__Extract provided__
• • •

Two year old Tom cat Dippy was bought to the Sunrise Surgery in Parbold by his distraught owner after being blasted by a heartless gunman with an air rifle.

Only prompt surgery from Dr Shams Mir meant that the much loved pet was eventually able to go home to continue his recuperation..

Dr Mir, who was a well known figure at Anrich Veterinary Hospital in Wallgate before leaving to found his own surgery at The Common, says he is “disgusted” at such startling examples of cruelty.

The shooting was particularly distressing for the owners because they had entrusted him to the safe keeping of a friend because they had to make an emergency mercy dash to South Africa to see an ailing relative.

Dippy was found only a few days later by a neighbour and because he was look so unwell with clear signs of a puncture injury.

They called in the carer who was horrified to discover he had been shot.

Vet Dr Mir said today : “A small wound on left side body was detected, which appeared to be an air gunshot wound.

“The X-ray examination confirmed two pallets lodged in the abdomen.

“The two pallets in Dippy’s tummy were positioned in different directions and located in two different areas – one close to the left kidney and the other under the neck of the bladder.

“Fortunately, the X-rays did not show any signs of internal bleeding.”

After obvious logistical problems getting in touch with the owners to discuss the necessary ‘interventions,’ it was then decided to proceed with surgery in stages, dependent on Dippy’s progress over a 24 hour period. Thankfully Dippy’s condition remained stable and he perked up overnight.

So surgery was performed the following day to close the wound on the body wall and skin.

Limited exploration through the entry wound showed that the left kidney had suffered some injury, but the blood tests revealed that overall it was functioning satisfactorily.

Shams said: “We examined Dippy five days after the operation and he seems to be doing well, although we may need to operate on him again to remove the pallets.

“Since there was only one entry wound on the body but two pallets positioned in opposing directions, it was difficult to understand how this could be the case.

“One plausible explanation could be that the two pallets were from two different attacks.

“On enquiring from the owners, they remember having seen some blood on Dippy’s hair coat once before but did not notice any wound.

“It is suspected that blood might have been from an airgun pellet injury which remained unexplored and healed spontaneously.

“It is heart-rending and outrageous to see innocent animals like Dippy suffer at the hands of thoughtless thugs out there, who can shoot at animals just for fun.”

Dr Mir said that his deeper concern was that those who turn their guns towards innocent animals today might turn them towards fellow citizens tomorrow.

He believes that, there is now a “dire need” for regulation of airgun licenses so that these potentially dangerous weapons don’t fall into irresponsible hands.

• • •

__Collected data__
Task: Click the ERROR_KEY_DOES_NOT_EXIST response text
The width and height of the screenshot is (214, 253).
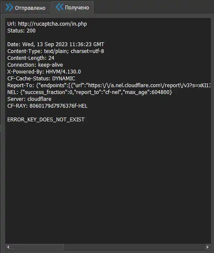Action: coord(46,120)
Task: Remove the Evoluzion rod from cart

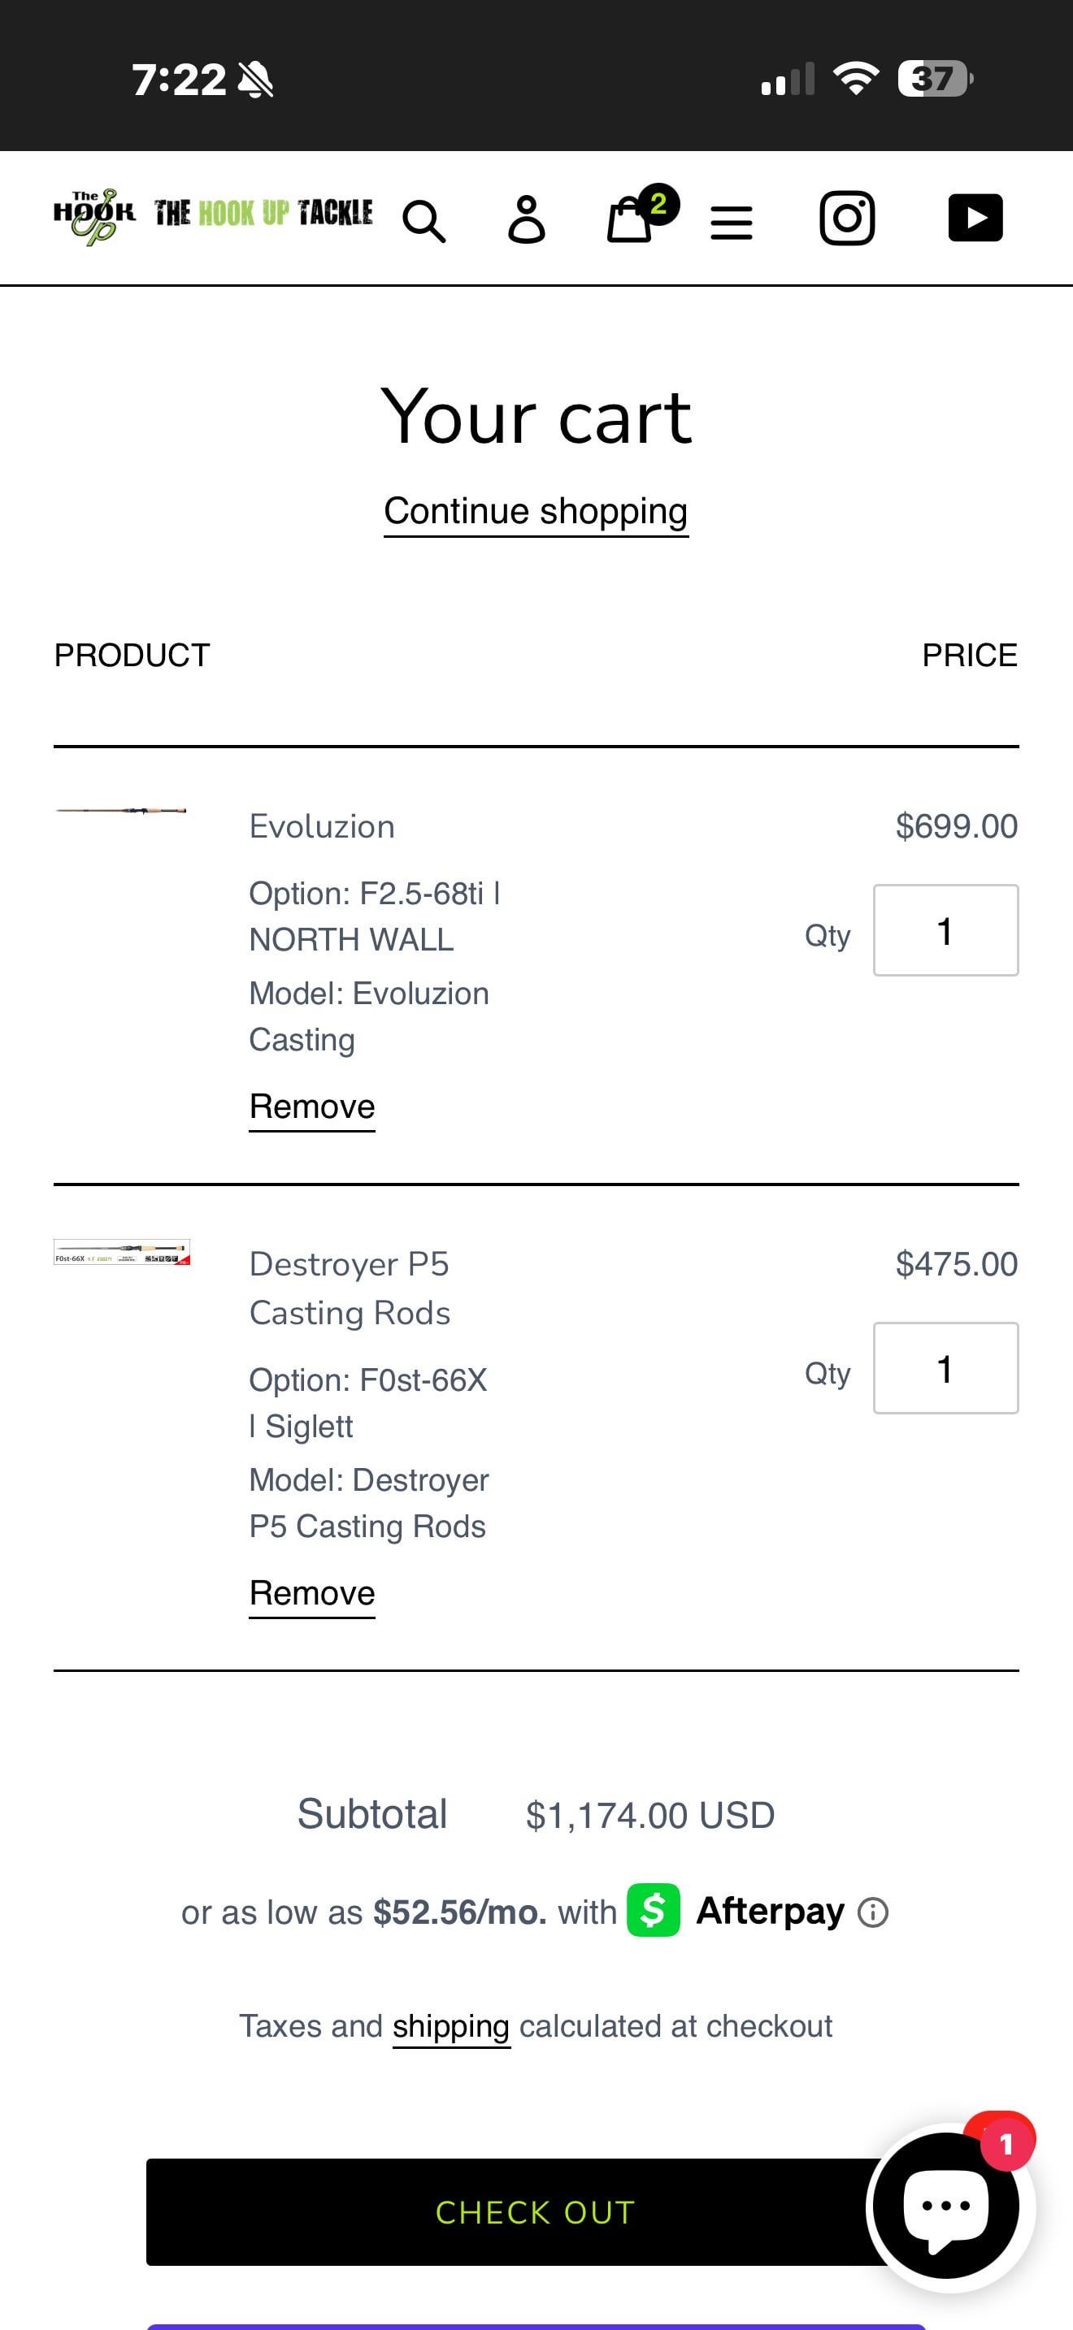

• • •

__Study questions__
a – Decide whether each statement agrees with the article about Dippy, answering yes or no and quoting the words of the text that settle it: (i) Dippy's X-rays showed signs of internal bleeding. (ii) Dr Mir left Anrich Veterinary Hospital to found his own surgery at The Common. (iii) Blood tests showed that Dippy's left kidney was functioning satisfactorily overall.
b – Answer these questions from the article about Dippy:
(i) How old is Dippy?
(ii) To which country did the owners travel?
(iii) What does Dr Mir say there is now a "dire need" for?

__Replies__
a –
(i) No: "Fortunately, the X-rays did not show any signs of internal bleeding."
(ii) Yes: "before leaving to found his own surgery at The Common"
(iii) Yes: "the blood tests revealed that overall it was functioning satisfactorily"

b –
(i) Two years old.
(ii) South Africa.
(iii) Regulation of airgun licenses.